Additionally, comparative evidence on how these choices interact with model size and capacity (variants with different trade-offs between precision and efficiency) remains limited, despite the availability of scalable architectures within the same family of models.
In this study, these variables were systematically studied through a controlled experimental evaluation of YOLOv11 for cell detection in digital cervical cytology. YOLOv11 was selected for its suitability for detecting small and numerous objects, as well as for offering scalable variants within the same architectural family, allowing for the comparison of models with different capacities under homogeneous conditions. Specifically, the
n (
nano),
s (
small), and
m (
medium) variants, which represent configurations of increasing complexity, were analyzed. Training strategies that combined single-class/multi-class formulations with two levels of target variable granularity—fine (specific cell labels) and aggregated (diagnostic macro-groups)—were compared, considering the effect of data augmentation applied exclusively to the training set. The evaluation was designed with patient-level splitting to minimize information leakage between training, validation, and testing, following digital pathology best practices [
12] and approximating the measured performance to a real clinical use scenario.

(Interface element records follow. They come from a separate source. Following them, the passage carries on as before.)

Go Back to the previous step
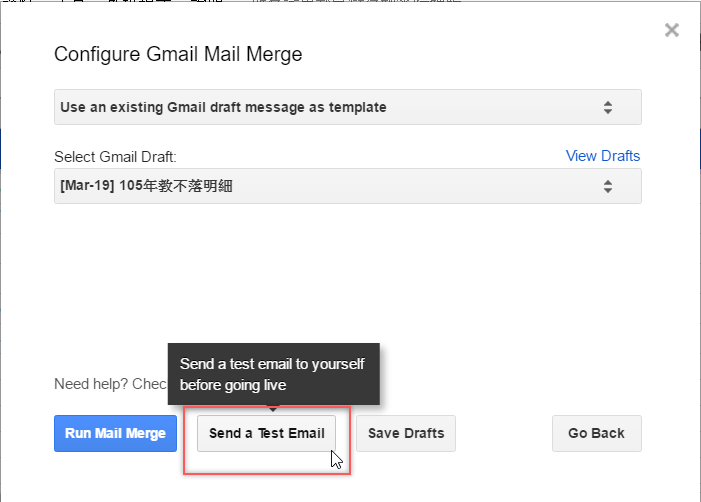 [x=596, y=434]
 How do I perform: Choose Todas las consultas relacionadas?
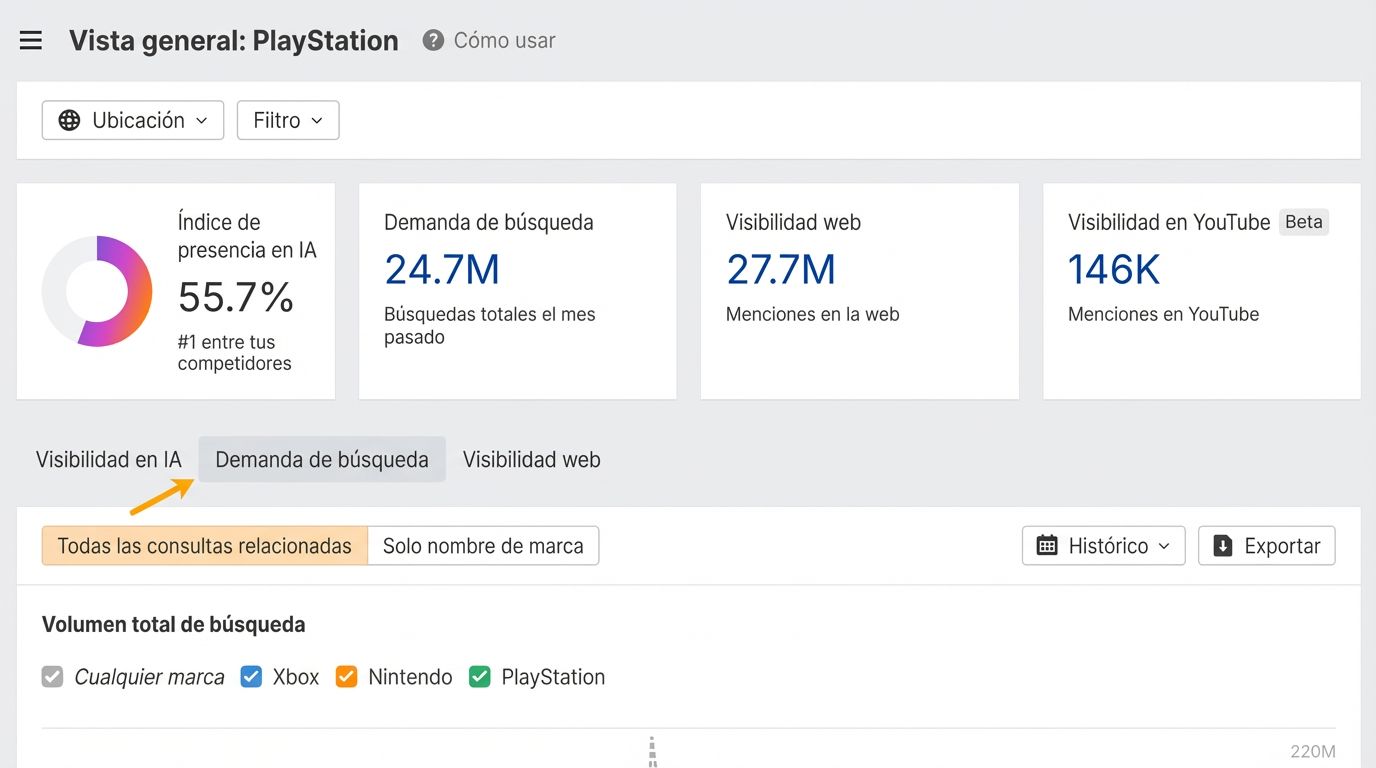(205, 546)
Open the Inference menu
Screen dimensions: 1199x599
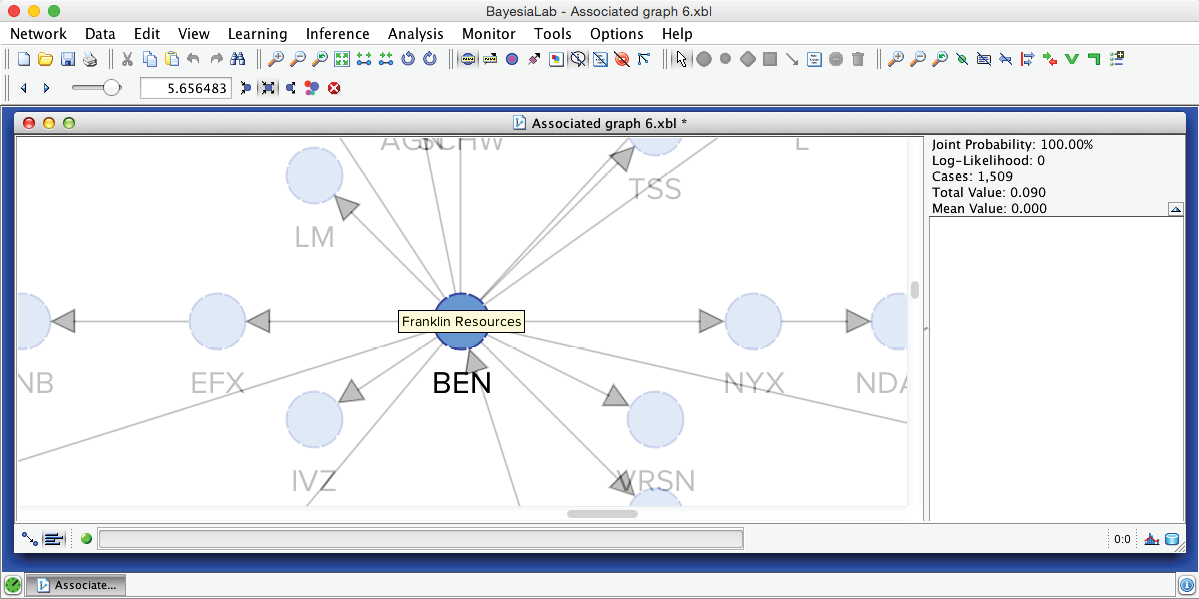(x=337, y=34)
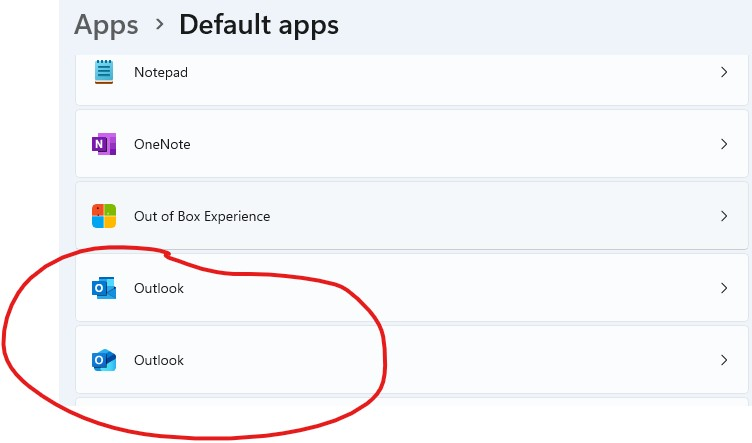Click the partially visible card below the Outlook rows
This screenshot has height=443, width=752.
point(411,402)
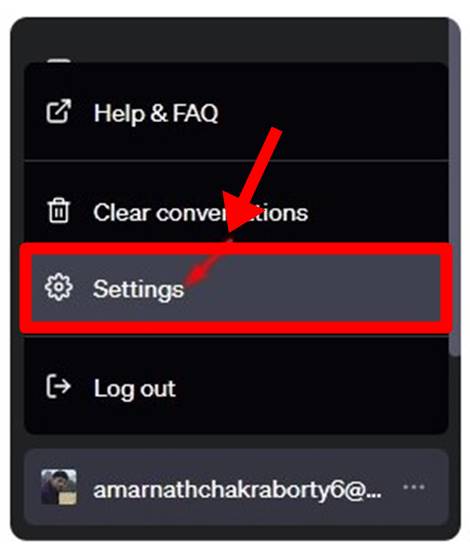Click the Log out text label
470x550 pixels.
(135, 389)
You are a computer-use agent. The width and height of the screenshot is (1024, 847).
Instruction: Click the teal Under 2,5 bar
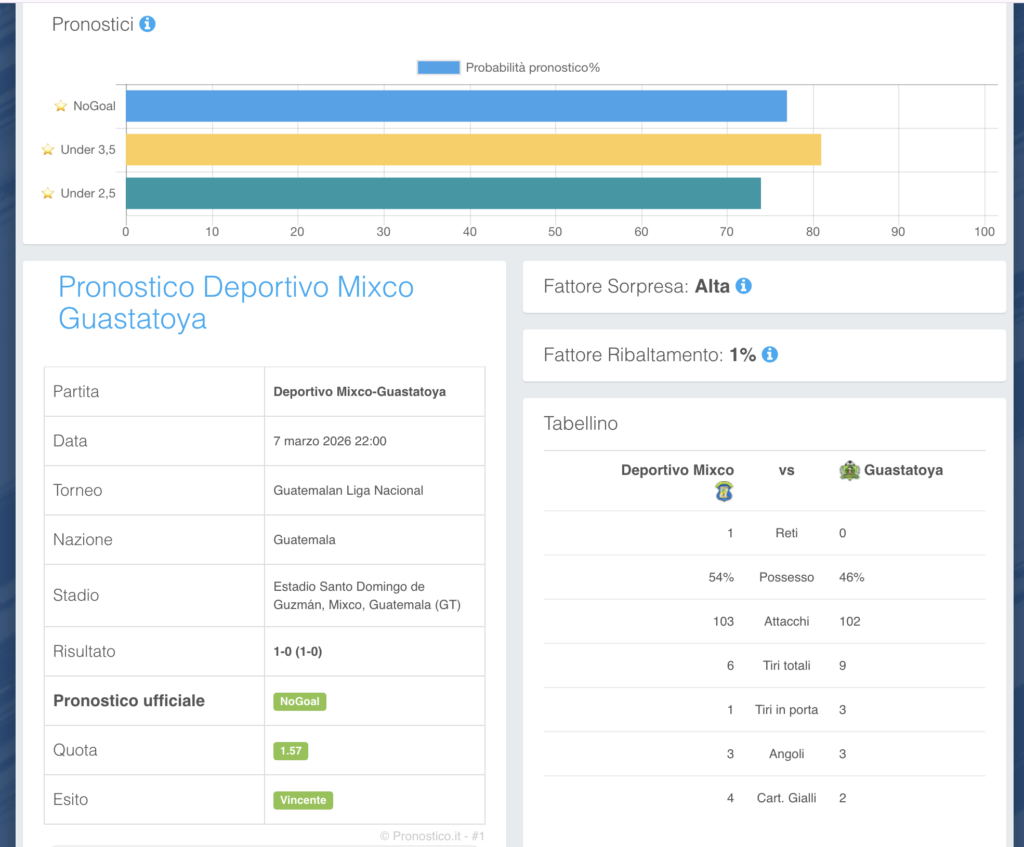click(x=442, y=193)
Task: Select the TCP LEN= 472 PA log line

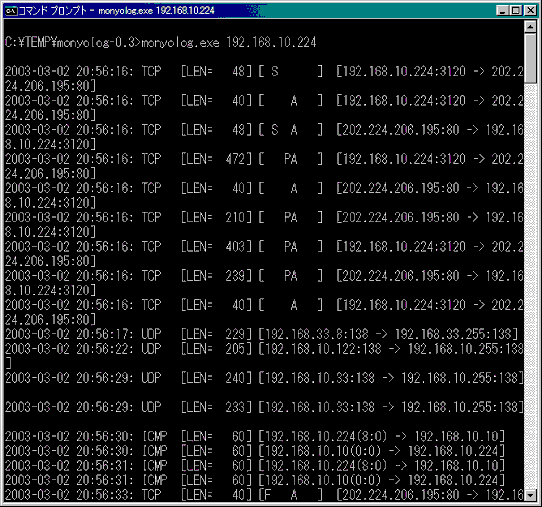Action: coord(264,166)
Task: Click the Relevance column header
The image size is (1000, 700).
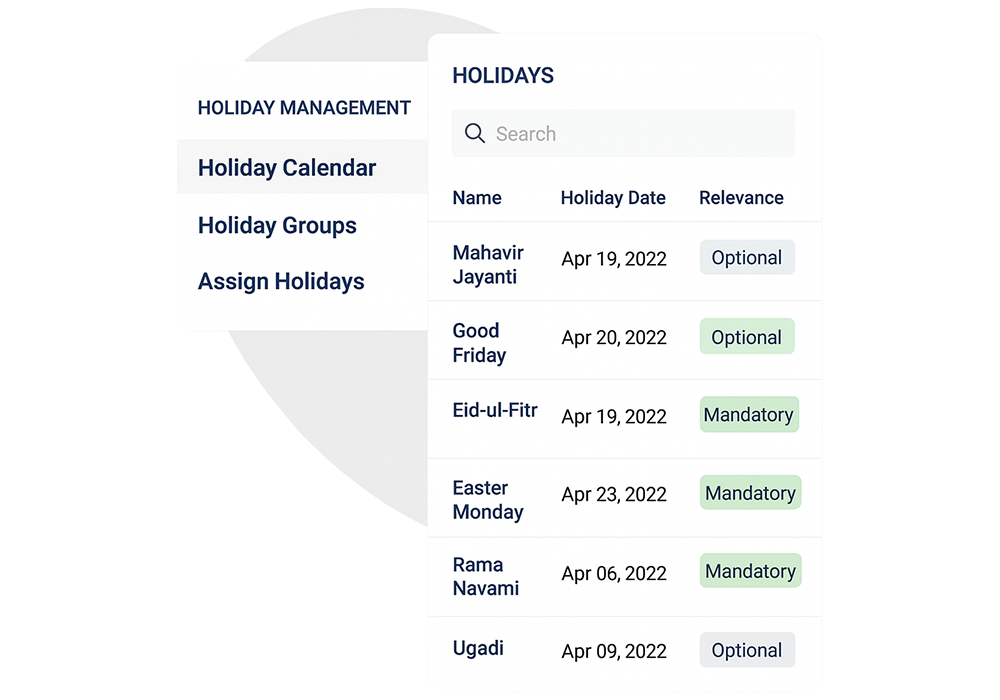Action: [741, 198]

The contribution of this study is to provide a reproducible comparative framework to understand the impact of (a) problem formulation (single-class vs. multi-class), (b) target variable granularity, (c) data augmentation, and (d) model size in a biomedical context with data constraints and class imbalance. In addition to informing the practical choice of training configurations for YOLOv11 detectors in cervical cytology, this analysis establishes a useful methodological foundation for integrating WSI-level information and exploring global aggregation schemes, including approaches such as Multiple Instance Learning (MIL).

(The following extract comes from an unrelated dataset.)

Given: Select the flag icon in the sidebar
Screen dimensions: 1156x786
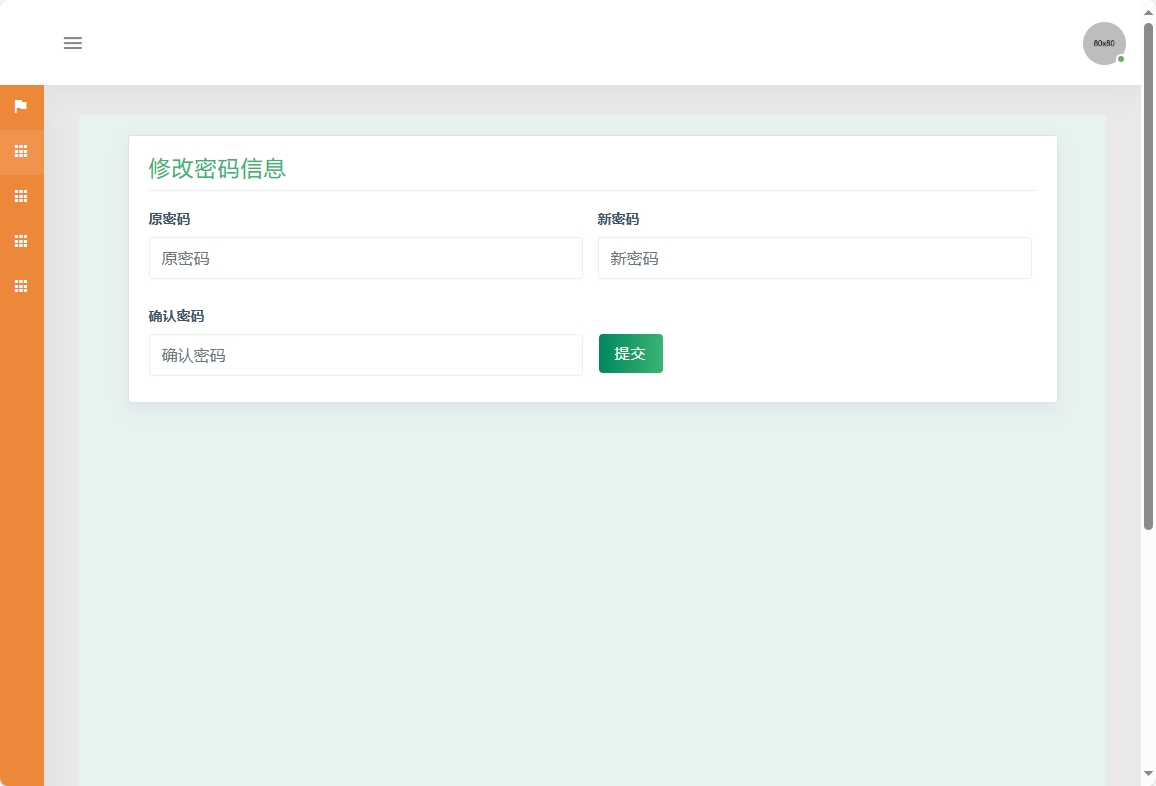Looking at the screenshot, I should [21, 107].
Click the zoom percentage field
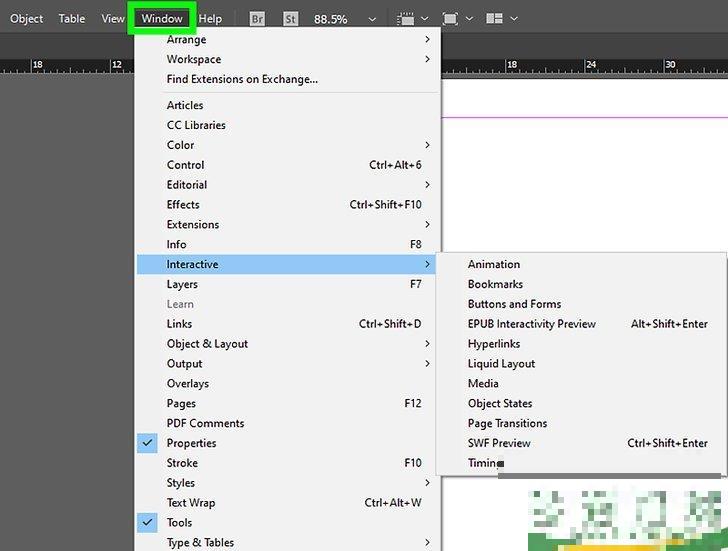728x551 pixels. pyautogui.click(x=332, y=19)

Based on the issues presented and the need to establish robust methodological criteria for using state-of-the-art detection models in digital cytology, this paper is structured as follows:
Section 2 reviews the state of the art, addressing the challenges of AI in cervical cytology, the influence of the Bethesda taxonomy on model design, and the positioning of the YOLO family in this field.
Section 3 details the experimental methodology, including the data source, factorial design of the experiments (single-class vs. multi-class strategies and target variable granularity), and strict patient-level partitioning protocol to ensure clinical validity. Subsequently,
Section 4 presents the quantitative results, analyzing the effects of data augmentation, model capacity, and the interaction between the evaluated factors using precision, recall, and mAP metrics. Finally,
Section 5 discusses the implications of these findings.
Section 6 summarizes the study’s conclusions, main limitations, and future lines of work.